◆ Text segment:
__________________________________________________

Friday, November 02, 2007

Bad Mommy
I sent my 8 year old to school today in tears. Big, hot, streaming tears. He has gotten into a terrible habit of dawdling. Just one example: he was supposed to be brushing his teeth. He turned the water on so that it was just dripping one drop at a time. I don't know how long it took him to get the faucet just right, but after 5 minutes he was still brushing his teeth. Yesterday I caught him watching TV when he was supposed to be doing homework. If he has something unpleasant to do (like homework) he suddenly has to go to the bathroom - for half an hour. I could go on and on.
Today he has a friend coming over and so he needed to practice piano this morning. He had an hour to get ready and do piano. That is PLENTY of time. He took 20 minutes in the bathroom, 15 minutes to eat two pieces of toast, 15 minutes in the shower, and of course there was the 5 minutes of teeth brushing. The other 5 minutes? Random wandering and playing with Baby Girl. I lost it. I grounded him for next week. No playing. No TV. No PlayStation. Which is why there were tears.
I'M TIRED OF TRYING TO GET HIM TO MOVE!!! Sigh... I am not going to reverse the grounding... I feel like he took his own sweet time to get out of piano practice. But I need ideas on how to help him move a little faster. I've tried timing him - doesn't work. I have used bribes, but I hate doing that and after awhile, they loose their charm. Nagging, of course, is supremely counter productive. Red is an obedient kid, in his own sweet time. I need some suggestions on how to help him get his rear in gear before I ground him for the rest of his life!!

10 comments:

Heather said...

I have the same issues with Kaden. I think our hour yesterday getting ready for preschool was exactly the same (he even ate toast) as yours.

I finally decided he would only learn by being late, even though it killed me not to be on time. he doesn't want to miss any part of preschool.

So for one day I'm safe- whether or not it lasts is yet to be seen. I realize my situation is different that yours, but good luck cuz IT IS SO FRUSTRATING!!

Kimberly Vanderhorst said...

Alas, I was the same kind of kid. The embarrassment of being late and missing out on stuff is what finally got through to me.

Dedee said...

When you figure it out, let me know! I wake my kids up extra early just so I don't have to fight part of it. It doesn't totally solve the problem.

I also set down specific rules and then on top of that the chores have to be done or he doesn't get dinner. It helps at least get it done.

__________________________________________________

Screenshot grounding data
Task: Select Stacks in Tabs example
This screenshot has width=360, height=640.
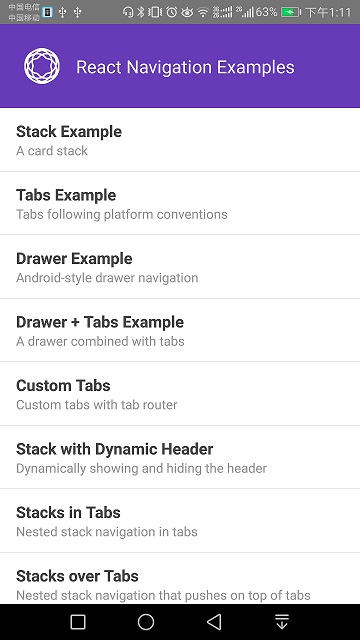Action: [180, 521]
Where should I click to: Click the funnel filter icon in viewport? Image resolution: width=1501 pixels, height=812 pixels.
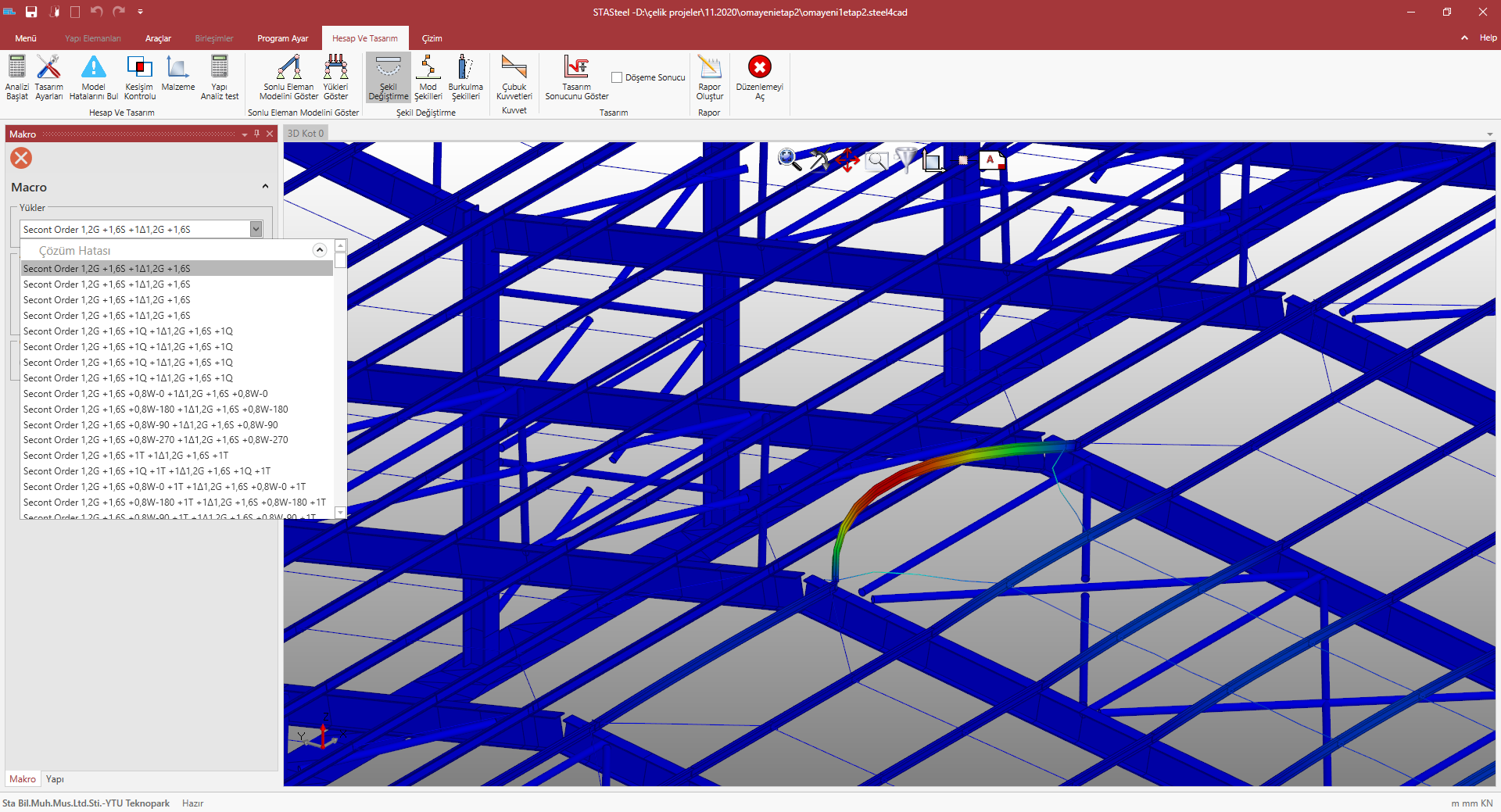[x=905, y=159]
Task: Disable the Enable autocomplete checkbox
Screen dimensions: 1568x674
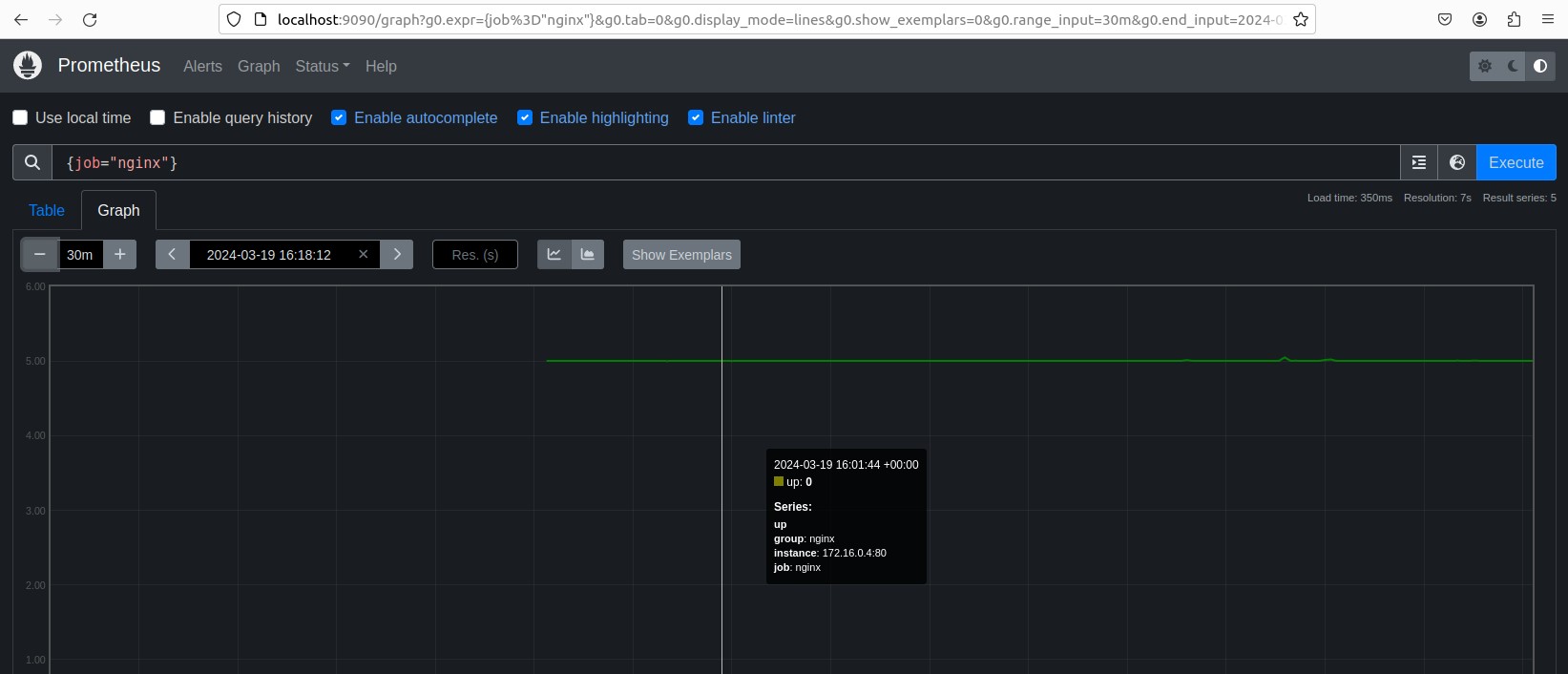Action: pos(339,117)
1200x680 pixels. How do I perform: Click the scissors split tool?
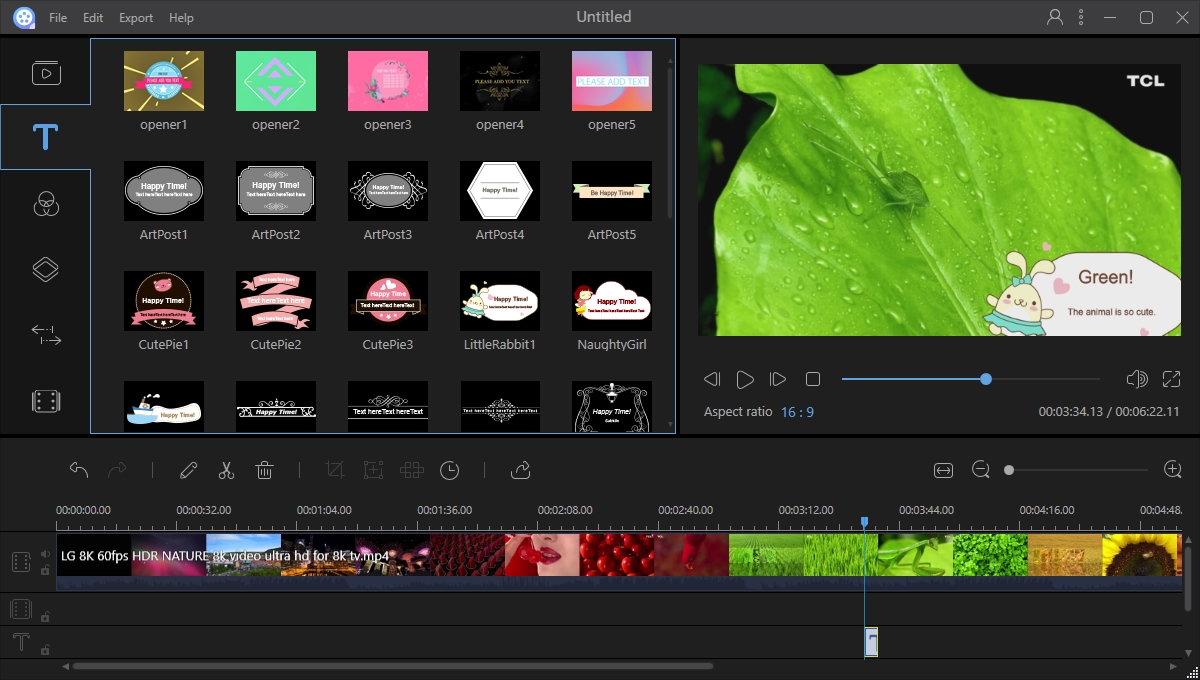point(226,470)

__________________________________________________

◆ Study questions:
1 - In the blog post about a son's dawdling, how many minutes did he spend in the shower on the morning of piano practice?
2 - Continue the blog post about a son's dawdling from the point where it stops.

◆ Numbered responses:
1 - 15 minutes.

2 -
Holly (2 Kids and Tired) said...

I don't have the morning issues, but I have the chore issues and them getting their responsibilities done. It's like one constant nag session when they get home from school.

Randi said...

I hear ya there. We do that with church and dawdling girls. The embarrassment of going in late and sitting in the very front has helped considerably.
I think Heather's right. He's probably just going to have to miss a few things before he catches on.
It's a hard thing from either side.

Anonymous said...

Hey Melissa~ Look at me! I'm commenting now. I am NOT a stalker! But I just had to put my two cents in on this one. Keaton was really bad like that, but has outgrown it. Carson now is doing it REALLY BAD! I'm hoping he'll outgrow it too. I think it's an age thing. Unfortunately, the only thing that seems to work is to get down on his level , put on my psycho mom face, and yell. Awful, huh?

Anonymous said...

the bathroom trick works!

... said...

i really don't have expertise or experience (atleast that i can remember). would rewards help? maybe tell him he can have something/a treat if he does everything he's supposed to do in the time he's given. or use the point system. he gets points for being timely and points taken away for not getting things done in the time alotted. he could be working towards something he really wants. just some ideas off the top of my head. good luck.

Nancy Face said...

I wish I had some brilliant advice for you, but my 12-year-old son is just like that! I just have to nag and remind him constantly, and try to keep my voice as kind and patient as possible. He means well, but he is easily distracted and forgets what must be done! (Sigh!)

slyn said...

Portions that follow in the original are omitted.